Et c’est bien la mort qui fait ici le lien, semble-t-il, réunissant les lieux, les portraits. Quelque chose en tout cas qui a à voir avec une essence possible de la photographie, telle que Susan Sontag la suggère dans son introduction à l’unique livre de Peter Hujar : une certaine vie de la mort, et sa jubilation modeste, dans une forme peut-être revisitée et à coup sûr impure de classicisme, s’il faut orner d’un mot trop usé un fréquent rapport aux corps, aux âmes, à leur disposition dans l’espace.

Ces images exigent devant elles l’arrêt, interdisent la promenade, imposent recul et recueillement.

Cette vibration singulière peut en tout cas nous ramener au détour du « Speed of Life » de Bowie, le titre de l’album Low faisant discrètement référence à l’idée d’une posture « low profile », soit l’apparent « profil bas » d’un artiste d’autant plus sûr de son fait, qui n’a nul besoin d’artifices ou de clinquant… Cela convient bien à Hujar, qui avait photographié au tout début des années 70 un futur contributeur de Low, Iggy Pop, dans des poses où se lit quelque chose d’une vérité post-adolescente, au fond très peu rock : le visage d’un jeune Américain travaillé par son moi, dont les yeux ne disent pas la même chose que le corps, comme un vide et la peur conjointe de s’y perdre, pour rien.

Ces images-là ne sont pas présentes dans l’exposition, mais c’est le même sentiment d’un gouffre effleuré qu’on devine à l’autre bout d’une vie, brève, quand Hujar compose par exemple le portrait célèbre de « Candy Darling sur son lit de mort », en 1973, ou dirige le regard de son ami-amant David Wojnarowicz allongé, en 1981, lointain et présent tout à la fois, d’une présence presque tactile, d’une intensité proche de la gêne. Ces images exigent devant elles l’arrêt, interdisent la promenade, imposent recul et recueillement.

« Je veux que cela soit beau », disait Hujar, qui réalisait lui-même ses tirages, avec le soin maniaque d’un perfectionniste… On reste devant son portrait de Greer Lankton, icône transgenre et créatrice de poupées morte à 38 ans d’une overdose, comme devant la Marie-Madeleine de Rogier van der Weyden peinte vers 1452, sur le petit triptyque de la famille Braque qui est au Louvre : il faut les apparier, vraiment, pour admettre l’évidence d’un commun saisissement, qui vient de leur beauté bizarre, bien sûr, mais aussi d’une peur diffuse associée à elle, comme une ombre, une présence.
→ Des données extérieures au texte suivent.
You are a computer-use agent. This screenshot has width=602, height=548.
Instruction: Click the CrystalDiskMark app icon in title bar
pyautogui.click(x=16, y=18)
Sans doute grâce peut-elle en être rendue également aux commissaires Joel Smith et Quentin Bajac, l’exceptionnel directeur du Jeu du Paume : il y a quelque chose, dans l’œuvre de Hujar ici montrée, qui dépasse et peut-être subvertit une certaine conception, consumériste, des expositions contemporaines, ces nouveaux lieux de tourisme d’autant plus prisés qu’ils sont par nature éphémères, et qu’on traverse un guide à la main (ou sur les oreilles), dans une sorte de promenade fléchée, obligée.

L’apparent propos de Speed of Life s’y prêtait : nostalgie pas trop lointaine, galerie culte de personnages et d’un monde en noir et blanc dont on éprouve le frisson proche, presque familier, tout en se sentant si confortablement hors de danger… Et puis non, le danger est là, dans la vitesse paradoxale des vies arrêtées, la dynamique de la mort captée, recomposée, donnée à voir dans un temps et une manière de temple où passent aussi de très vieux fantômes, les visages des primitifs ou de Memling, par exemple, et même des portraits de Philippe de Champaigne, pourquoi pas, toute une histoire enfin de ce miroir où l’on s’effraie de se reconnaître, mort et vivant, quel que soit le New York d’où l’on vient, la ville inconnue où l’on va.

Speed of life de Peter Hujar, Jeu de Paume, du 15 octobre 2019 au 19 janvier 2020.